Cold warriors credit Reagan for winning the arms race, but the Brezhnev stagnation and declines in Soviet arms spending, again, began or became more acute under Carter.

On some of the other things mentioned in this thread, the FCC fairness doctrine applied to holders of broadcast licenses, to which cable television did not apply since there’s no broadcast spectrum and thus no natural restrictions on radio bandwidth.

In the end, without going too much into it, I would say your initial statement about LBJ is closer to the truth. That stretched the dollar, still tied to gold reserves, to a point where we could no longer prevent high inflation and an outflow of gold to countries redeeming their dollars. Maybe Charles de Gaulle was right when he called it America‘s exorbitant privilege; but then again, he’s Charles de Gaulle…
All of this nuance and literally no mention of HIV/AIDs? Huh.
 
the FCC fairness doctrine applied to holders of broadcast licenses, to which cable television did not apply since there’s no broadcast spectrum and thus no natural restrictions on radio bandwidth.
Yes, the fairness doctrine applied to Broadcast TV and Radio and not cable TV. but it did apply to radio and once the FCC did away with that rule, it opened the door for one-sided political talk radio. That divisive radio style developed by Rush build the audience that FoxNews tapped into when it was created a decade later. FoxNews was only feasible as a network because talk radio had built the audience for it.
 
Democrats controlled the House for the entirety of Reagan's term; the president didn't rule by decree.

There's a lot of blame to go around if you want to assign them.
That ignores the fact that many Democrats at the time were more conservative than the Republican center at the time.
 
The facts contradict your mythology and now you are moving the goalposts.
What mythology, exactly? The fact that it was known about in '81? The fact that Reagan first talked about it in '84?

I'm talking about a well very documented event, that I had to prompt you to mention. For someone who wants to present a balanced take, you sure are resorting to fallacies pretty quickly!
 
@Gorbles, it would be a fair criticism if it was being widely talked about in the upper echelons of elected politics, but I can’t find any evidence that his significant opposition at the time (Tip O’Neill, Ted Kennedy, Walter Mondale) spoke about it before Reagan, nor contemporary world leaders Pierre Trudeau in Canada or Francois Mitterrand in France.

I also checked the 1984 Democratic platform, and it’s not a short document, and there are zero mentions of HIV/AIDS. There’s pages on the contras, but not AIDS.

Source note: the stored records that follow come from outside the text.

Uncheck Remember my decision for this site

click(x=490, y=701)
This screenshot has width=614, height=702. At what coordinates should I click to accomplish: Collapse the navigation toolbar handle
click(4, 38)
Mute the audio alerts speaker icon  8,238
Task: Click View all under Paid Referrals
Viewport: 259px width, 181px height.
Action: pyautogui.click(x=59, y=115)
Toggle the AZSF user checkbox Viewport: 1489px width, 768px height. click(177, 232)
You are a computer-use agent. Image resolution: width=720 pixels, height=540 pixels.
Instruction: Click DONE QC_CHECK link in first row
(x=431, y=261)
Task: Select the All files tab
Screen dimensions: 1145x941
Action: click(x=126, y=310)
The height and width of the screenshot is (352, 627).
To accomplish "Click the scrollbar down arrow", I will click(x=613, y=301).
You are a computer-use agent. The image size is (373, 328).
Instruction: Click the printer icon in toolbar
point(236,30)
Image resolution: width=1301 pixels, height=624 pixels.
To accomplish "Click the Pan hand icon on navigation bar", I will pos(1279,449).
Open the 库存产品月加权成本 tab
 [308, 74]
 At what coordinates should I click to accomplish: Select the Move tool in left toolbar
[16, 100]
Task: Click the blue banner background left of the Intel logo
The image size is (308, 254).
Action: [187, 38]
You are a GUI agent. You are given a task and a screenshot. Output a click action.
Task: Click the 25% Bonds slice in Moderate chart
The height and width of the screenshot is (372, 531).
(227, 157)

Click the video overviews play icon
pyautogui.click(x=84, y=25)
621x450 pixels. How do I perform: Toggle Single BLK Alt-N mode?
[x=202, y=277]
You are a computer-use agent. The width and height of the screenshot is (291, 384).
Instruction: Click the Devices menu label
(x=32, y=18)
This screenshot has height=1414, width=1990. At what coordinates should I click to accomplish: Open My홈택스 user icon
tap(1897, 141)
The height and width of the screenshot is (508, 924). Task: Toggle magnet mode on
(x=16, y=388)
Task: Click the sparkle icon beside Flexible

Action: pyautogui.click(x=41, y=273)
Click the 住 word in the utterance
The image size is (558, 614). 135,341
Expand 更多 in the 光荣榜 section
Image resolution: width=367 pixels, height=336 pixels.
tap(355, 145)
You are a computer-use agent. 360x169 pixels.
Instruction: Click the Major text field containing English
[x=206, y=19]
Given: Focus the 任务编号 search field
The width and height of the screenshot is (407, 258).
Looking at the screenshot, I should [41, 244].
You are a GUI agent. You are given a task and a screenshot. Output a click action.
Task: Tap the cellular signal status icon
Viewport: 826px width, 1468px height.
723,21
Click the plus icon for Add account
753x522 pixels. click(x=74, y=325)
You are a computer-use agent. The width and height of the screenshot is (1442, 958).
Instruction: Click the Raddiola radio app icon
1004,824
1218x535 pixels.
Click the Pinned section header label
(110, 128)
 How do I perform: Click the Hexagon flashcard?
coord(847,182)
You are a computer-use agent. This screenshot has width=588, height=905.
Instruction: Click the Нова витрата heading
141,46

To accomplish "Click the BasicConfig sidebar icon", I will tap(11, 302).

What then is the criticism towards Reagan? He was no better or worse than his contemporaries.
 
@Gorbles, it would be a fair criticism if it was being widely talked about in the upper echelons of elected politics, but I can’t find any evidence that his significant opposition at the time (Tip O’Neill, Ted Kennedy, Walter Mondale) spoke about it before Reagan, nor contemporary world leaders Pierre Trudeau in Canada or Francois Mitterrand in France.

I also checked the 1984 Democratic platform, and it’s not a short document, and there are zero mentions of HIV/AIDS. There’s pages on the contras, but not AIDS.

What then is the criticism towards Reagan? He was no better or worse than his contemporaries.
He was in charge of the country at the time.

Additionally, if you want to talk about other elected leaders in other countries, be my guest, but that's outside the scope of this thread so I don't really see the relevance. What use is invoking Mitterrand when talking about the AIDs crisis in the US specifically? I'm not blaming Reagan for something that happened in France.